● Aim of the exercise
Working from the records below, return word for word the line that contains "The image size is (448, 487)." and each line after it, ending with the last. Skip all pictures.

● Supplied material
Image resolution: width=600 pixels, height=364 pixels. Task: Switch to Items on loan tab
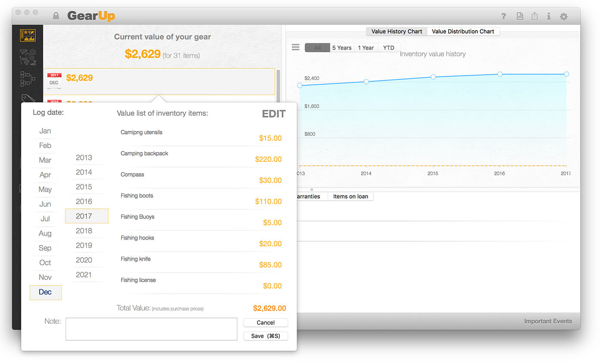350,196
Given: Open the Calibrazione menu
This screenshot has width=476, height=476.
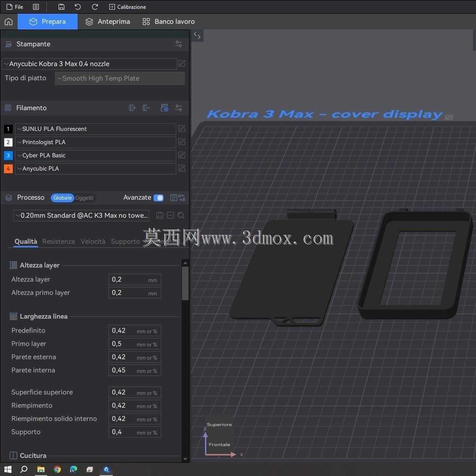Looking at the screenshot, I should click(127, 7).
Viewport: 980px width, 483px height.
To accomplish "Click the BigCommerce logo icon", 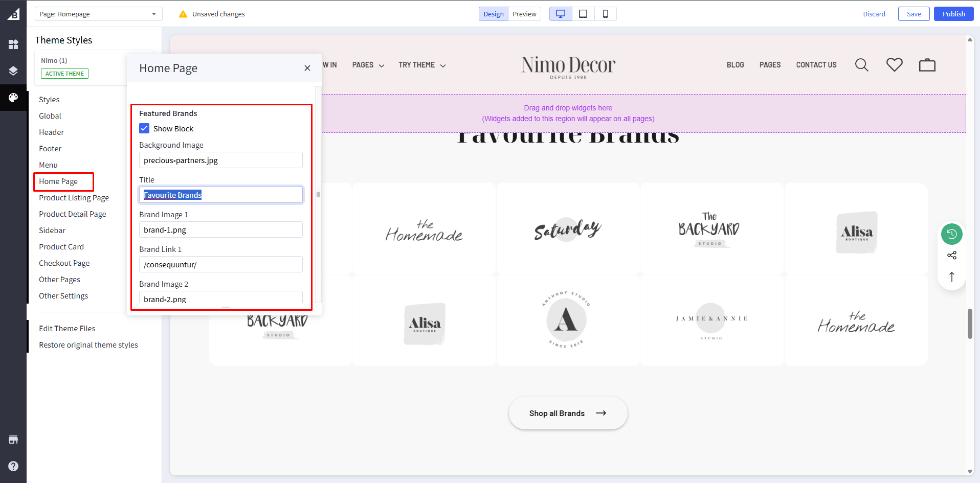I will click(x=13, y=14).
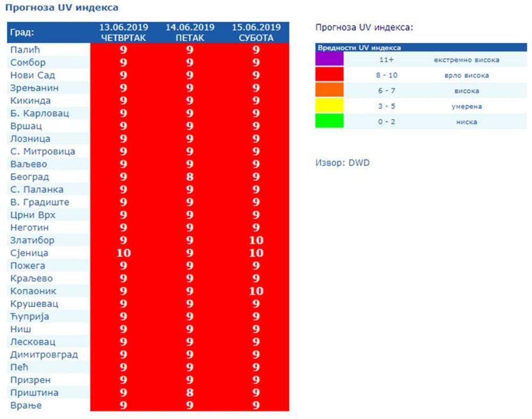The image size is (532, 419).
Task: Click the purple 11+ UV legend swatch
Action: coord(329,60)
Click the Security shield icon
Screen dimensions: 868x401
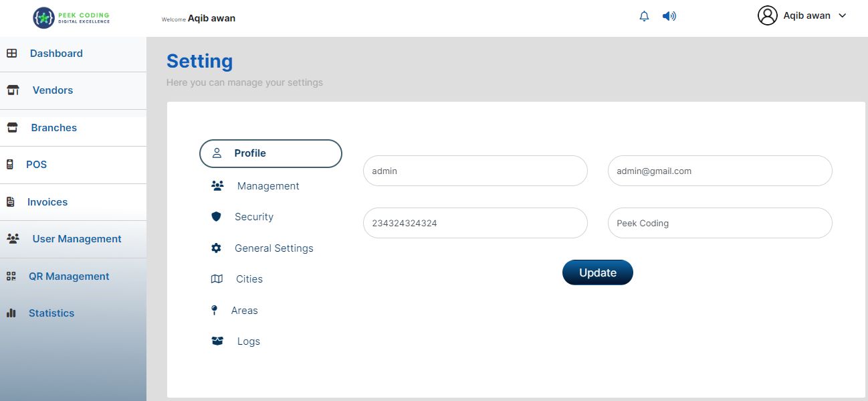pyautogui.click(x=216, y=217)
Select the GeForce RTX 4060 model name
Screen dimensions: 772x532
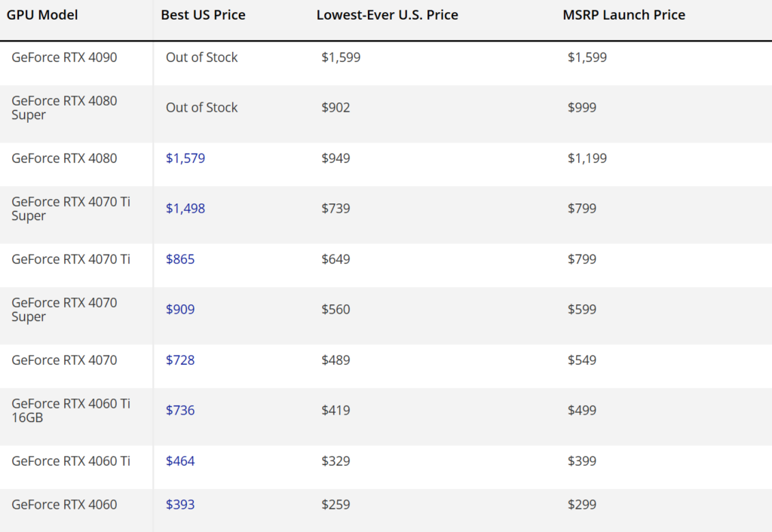[63, 505]
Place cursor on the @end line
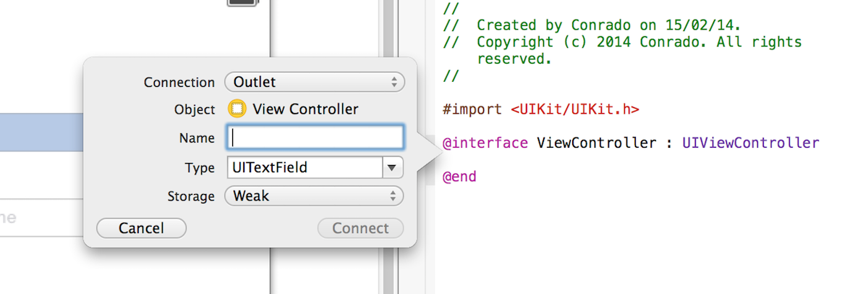This screenshot has height=294, width=868. [459, 176]
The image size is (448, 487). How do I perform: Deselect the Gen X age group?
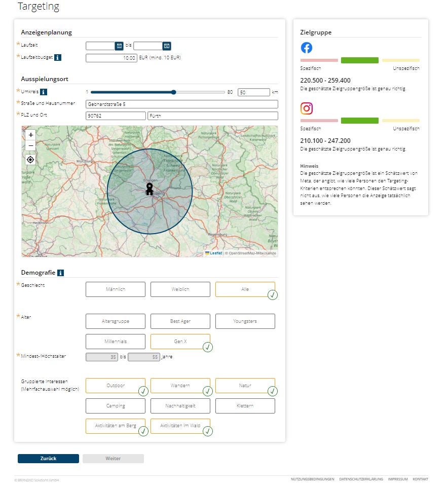pyautogui.click(x=180, y=342)
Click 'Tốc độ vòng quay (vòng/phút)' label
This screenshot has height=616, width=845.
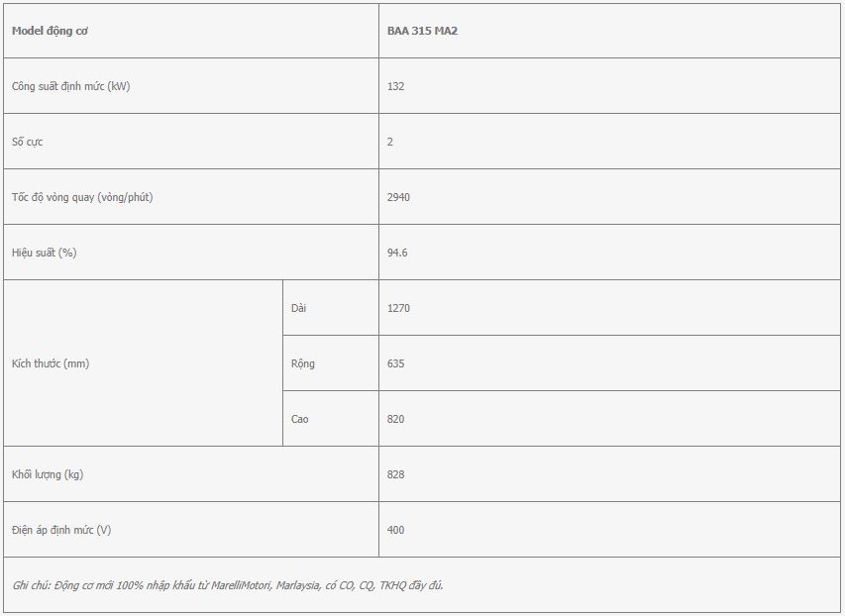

● Solution to the problem
The image size is (448, 487). How do I perform: Deselect the Gen X age group?
pyautogui.click(x=180, y=342)
Click 'Tốc độ vòng quay (vòng/phút)' label
This screenshot has height=616, width=845.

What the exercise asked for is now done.